Sur les deuxièmes et cinquième piliers sont gravées les initiales « N et F », initiales du propriétaire. Cette décoration semble être l'œuvre d'un tombier du cimetière voisin de Saint-Nicolas des Champs. Une autre légende (mais au mystère, que n’ajouterait-on pas ?) prétend que le personnage assis, qui tient un livre sur ses genoux, qui est représenté sur le 6° pilier, serait N. Flamel en personne…

A sa mort, il a légué ses biens à l’église Saint-Jacques de la Boucherie : cette maison ne représentait qu’une partie de ses institutions charitables !

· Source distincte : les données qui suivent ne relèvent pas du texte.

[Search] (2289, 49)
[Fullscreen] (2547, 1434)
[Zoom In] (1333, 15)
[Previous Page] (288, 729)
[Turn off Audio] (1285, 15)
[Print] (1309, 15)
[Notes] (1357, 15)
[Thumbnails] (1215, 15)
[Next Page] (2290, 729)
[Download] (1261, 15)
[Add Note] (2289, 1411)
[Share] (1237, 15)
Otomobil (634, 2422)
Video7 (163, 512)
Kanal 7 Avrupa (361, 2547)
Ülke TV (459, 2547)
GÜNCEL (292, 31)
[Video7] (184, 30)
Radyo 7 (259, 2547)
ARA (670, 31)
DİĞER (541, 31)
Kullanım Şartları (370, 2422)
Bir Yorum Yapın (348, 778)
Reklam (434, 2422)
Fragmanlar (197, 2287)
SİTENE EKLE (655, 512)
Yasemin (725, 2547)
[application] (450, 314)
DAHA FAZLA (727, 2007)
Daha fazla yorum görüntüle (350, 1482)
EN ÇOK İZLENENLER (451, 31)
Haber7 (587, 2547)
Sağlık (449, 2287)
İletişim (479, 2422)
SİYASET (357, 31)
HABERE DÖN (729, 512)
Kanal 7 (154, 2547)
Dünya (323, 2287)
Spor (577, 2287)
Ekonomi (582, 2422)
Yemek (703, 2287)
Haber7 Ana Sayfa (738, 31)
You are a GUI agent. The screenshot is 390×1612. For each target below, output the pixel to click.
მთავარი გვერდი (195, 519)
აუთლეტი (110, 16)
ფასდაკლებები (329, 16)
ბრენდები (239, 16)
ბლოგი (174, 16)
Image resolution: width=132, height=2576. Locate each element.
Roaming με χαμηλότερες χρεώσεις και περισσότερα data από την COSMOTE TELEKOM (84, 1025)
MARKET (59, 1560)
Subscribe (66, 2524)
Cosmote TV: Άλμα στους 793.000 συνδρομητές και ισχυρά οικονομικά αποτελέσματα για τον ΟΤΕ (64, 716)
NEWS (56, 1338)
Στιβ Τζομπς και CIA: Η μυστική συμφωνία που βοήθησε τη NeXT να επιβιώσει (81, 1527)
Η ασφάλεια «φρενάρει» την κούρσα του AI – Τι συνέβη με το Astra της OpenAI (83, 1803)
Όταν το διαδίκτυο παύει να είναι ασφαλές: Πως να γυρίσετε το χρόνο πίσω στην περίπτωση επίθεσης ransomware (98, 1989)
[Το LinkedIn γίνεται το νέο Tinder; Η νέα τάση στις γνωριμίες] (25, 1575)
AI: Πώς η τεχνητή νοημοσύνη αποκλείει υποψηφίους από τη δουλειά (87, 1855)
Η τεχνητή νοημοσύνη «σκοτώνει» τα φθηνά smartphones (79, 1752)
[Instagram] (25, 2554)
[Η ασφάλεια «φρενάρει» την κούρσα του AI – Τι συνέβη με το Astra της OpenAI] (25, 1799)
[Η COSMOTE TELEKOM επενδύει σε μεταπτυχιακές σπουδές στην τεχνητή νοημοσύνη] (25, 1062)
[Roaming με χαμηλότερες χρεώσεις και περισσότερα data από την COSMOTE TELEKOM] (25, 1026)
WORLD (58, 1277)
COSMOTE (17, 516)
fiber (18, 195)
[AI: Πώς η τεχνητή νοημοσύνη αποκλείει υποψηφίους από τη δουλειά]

Aujourd’hui, la maison est devenue un restaurant, ma foi fort sympathique, à explorer avec des amis !

Vers le Centre Pompidou

Notre promenade du jour est terminée, mais, avant de rentrer, nous flânons encore un peu. Un petit tour dans le Centre Pompidou, une pâtisserie et une boisson dans un des vieux cafés du coin, et nous repartons en passant, rue Quincampoix, devant un des fameux « murs peints » de la capitale.

Ces murs dépendent d’une commission artistique du ministère de la Culture. Leur mission première était de faire oublier l’aspect inesthétique d’un mur, puis s’est élargie à « l’ancrage de l’art contemporain dans la vie quotidienne ». Il y a, pour ça, des thèmes, des règles, des concours.

vers beaubourg vers beaubourg trompe loeil

Ici, au 29 de la rue Quincampoix, c’est un trompe-l’œil où des personnages sont mis en scène : quatre étages de fenêtres se succèdent, où des personnages vivent. Un homme regarde la rue, un autre joue du violon, une femme songe, un chat dort… C’est Fabio Rieti qui a réalisé ce décor entre 1976 et 1988 pour dissimuler un ouvrage de ventilation.

Le passant pressé n’y voit goutte, tellement le mur s’insère dans son environnement. Seule, une plaque peut attirer le regard du distrait : c’est un trompe-l’œil très réussi qui nous replonge dans notre siècle après cette incursion dans le passé du Marais…

L'âge d'or du Marais, notre prochaine visite.

Un autre jour, nous irons nous promener autour de Beaubourg, dans le Quartier de l’Horloge, puis dans le « Marais aristocratique ». En effet, le quartier va connaître un âge d'or au XVII° siècle avec le lotissement des « coutures », les espaces qui étaient encore cultivés. Après la création de la place Royale par Henri IV, l’actuelle place des Vosges, le quartier séduit la noblesse qui s'y installe.

De somptueux hôtels sont érigés, en particulier l'hôtel de Beauvais, l'hôtel de Saint-Aignan et l'hôtel Salé. Au XVIII° siècle, deux chefs d'œuvre, les hôtels de Soubise et de Rohan viennent s’y ajouter. On peut parler d’un véritable « triangle doré »où flotte le souvenir des grands de ce monde, si bien décrits par madame de Sévigné.